XII

29 2 25
                                    

Enquanto Geovana vasculhava o hospital com sua lanterna-papagaio, procurando utensílios úteis para a viagem, Elton e Lucélia conferiam os frascos de soro hidratante misturados com calmante, repondo-os para garantir que todos os pacientes ficassem ao menos deitados até que voltassem com ajuda. O celular do médico estava escorado no rodapé, jogando a luz da lanterna para o teto, iluminando de forma precária o trabalho que faziam.

Quase todos foram contidos, Elton acreditava que não teriam problemas já que o calmante era potente, mas algo o estava preocupando. O próprio cansaço havia sumido e ele pôde jurar que havia uma cascavel pronta para o bote, ressoando seu chocalho pelo hospital. O som ininterrupto preenchia sua mente com puro pavor. Lembrava-se de perguntar três ou quatro vezes para a enfermeira se ela não ouvira aquele som. Na primeira ela afirmou tê-lo ouvido antes, mas não agora.

— Esse é o último – disse a enfermeira – e acho que vamos precisar de mais na volta.

Elton foi arrancado de suas preocupações e jogado em outra. Ele encarou a enfermeira. Estava um pouco surpreso, não conseguindo conceber a ideia. As provisões deveriam durar até o fim do mês.

— Mas deu pra todos?

— Sim, mas a gente só deve ter uns três ou quatro no estoque.

Elton calculou o tempo que levaria até o fim dos medicamentos que acabaram de colocar. Se saíssem em meia hora ainda durariam até que voltassem de Santa Maria.

— Tchê, a gente pega no HUSM. Duvido que eles vão negar ajuda.

— Certo, Elton, mas tô pensando numa coisa aqui. Como a gente vai de baixo dessa chuva, homem?

— Com o Chevette, eu só tenho que encher o tanque. Ele tá parado na lomba aqui do lado, então a gente vai ter que se molhar um pouco.

Elton nunca fora ligado em carros antigos, mas em Caçapava do Sul, aquele era o carro mais fácil e barato de se comprar, além da facilidade na manutenção. Por conta da quantidade de carros, supunha, raramente não encontrava peças a pronta entrega e todo mecânico ao qual confiava seu carro fazia um excelente trabalho. Para um médico, plantonista, cuja vida era basicamente baseada em ligações emergenciais, aquele carro era a melhor escolha. Mesmo não gostando de carros antigos, adquirira certo apego por aquela lataria verde. Talvez precisasse vende-lo quando finalmente conseguisse alcançar o objetivo das salas de aula, mas não sabia dizer se teria coragem.
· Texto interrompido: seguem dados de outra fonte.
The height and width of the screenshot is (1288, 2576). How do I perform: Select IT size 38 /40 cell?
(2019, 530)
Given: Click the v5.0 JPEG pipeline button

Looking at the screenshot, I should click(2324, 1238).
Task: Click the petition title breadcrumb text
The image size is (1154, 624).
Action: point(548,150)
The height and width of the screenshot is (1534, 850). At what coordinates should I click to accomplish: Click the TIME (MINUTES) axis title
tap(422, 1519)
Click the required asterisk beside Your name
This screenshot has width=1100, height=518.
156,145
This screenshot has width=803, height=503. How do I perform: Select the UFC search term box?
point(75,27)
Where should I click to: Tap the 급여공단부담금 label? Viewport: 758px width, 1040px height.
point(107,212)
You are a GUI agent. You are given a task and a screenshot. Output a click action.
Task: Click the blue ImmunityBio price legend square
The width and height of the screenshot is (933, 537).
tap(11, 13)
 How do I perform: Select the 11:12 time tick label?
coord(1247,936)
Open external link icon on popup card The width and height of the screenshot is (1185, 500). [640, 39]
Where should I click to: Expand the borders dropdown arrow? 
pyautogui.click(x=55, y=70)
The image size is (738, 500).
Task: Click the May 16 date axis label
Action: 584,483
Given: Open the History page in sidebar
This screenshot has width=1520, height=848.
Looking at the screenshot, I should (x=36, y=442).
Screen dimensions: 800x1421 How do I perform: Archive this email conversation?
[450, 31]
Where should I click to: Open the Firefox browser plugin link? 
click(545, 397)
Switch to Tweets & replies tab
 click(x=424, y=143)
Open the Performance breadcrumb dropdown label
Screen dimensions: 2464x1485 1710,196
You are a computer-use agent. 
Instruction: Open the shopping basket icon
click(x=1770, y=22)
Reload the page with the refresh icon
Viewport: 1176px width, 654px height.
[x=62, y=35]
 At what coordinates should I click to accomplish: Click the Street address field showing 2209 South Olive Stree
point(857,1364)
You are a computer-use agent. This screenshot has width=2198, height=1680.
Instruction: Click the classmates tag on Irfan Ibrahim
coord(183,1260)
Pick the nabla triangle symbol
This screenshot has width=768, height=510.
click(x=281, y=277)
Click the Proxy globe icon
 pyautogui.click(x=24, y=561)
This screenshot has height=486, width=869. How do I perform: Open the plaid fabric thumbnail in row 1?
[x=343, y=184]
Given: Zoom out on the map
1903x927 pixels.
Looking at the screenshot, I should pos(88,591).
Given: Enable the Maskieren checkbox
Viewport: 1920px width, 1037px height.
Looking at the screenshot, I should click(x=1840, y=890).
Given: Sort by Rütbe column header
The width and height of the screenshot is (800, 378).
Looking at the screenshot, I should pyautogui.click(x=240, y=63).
— Elton! – Chamou a enfermeira estalando os dedos na frente do rosto do homem – Tu tá bem, tchê?

Elton consentiu, cruzando os braços, voltando o olhar para o chão, mentindo. Ele fora novamente arrancado de seus devaneios. Sabia que mentia. Há algum tempo andava distraído, com dificuldade de se concentrar e sabia que aquilo se devia ao cansaço. Sabia também que sua recente disposição se devia justamente as noites mal dormidas. Ele era médico, sabia do que se passava no próprio corpo, no entanto temia que estivesse errado. Temia que aqueles fossem os primeiros sintomas da desconhecida doença que tentava tratar.

Outra luz iluminou o ambiente, obrigando Elton a levar uma das mãos para frente dos olhos. Geovana apareceu à porta, e Lucélia pôde ver o medo que ela sentiu ao encarar sua preocupação. As profundas olheiras não emolduravam apenas os olhos dos pacientes. Os três componentes da equipe estavam daquela forma e mesmo que aquilo fosse por conta do trabalho, a enfermeira Lucélia soube que Geovana se sentia incomodada.

As mãos esguias seguravam firme as duas mochilas com o papagaio pendendo junto a alça de uma delas. Se o hospital estava abarrotado daquela forma e a polícia resolvera manter em sigilo tudo o que acontecia dentro de suas paredes, Geovana suspeitava que poderiam encontrar mais casos durante o caminho, então escolhera colocar todas as provisões que pudessem ser úteis a qualquer um que encontrassem. A obrigação falava mais alto que a razão nesses momentos. Tivera sorte de fazer parte de uma equipe tão dedicada quanto àquela.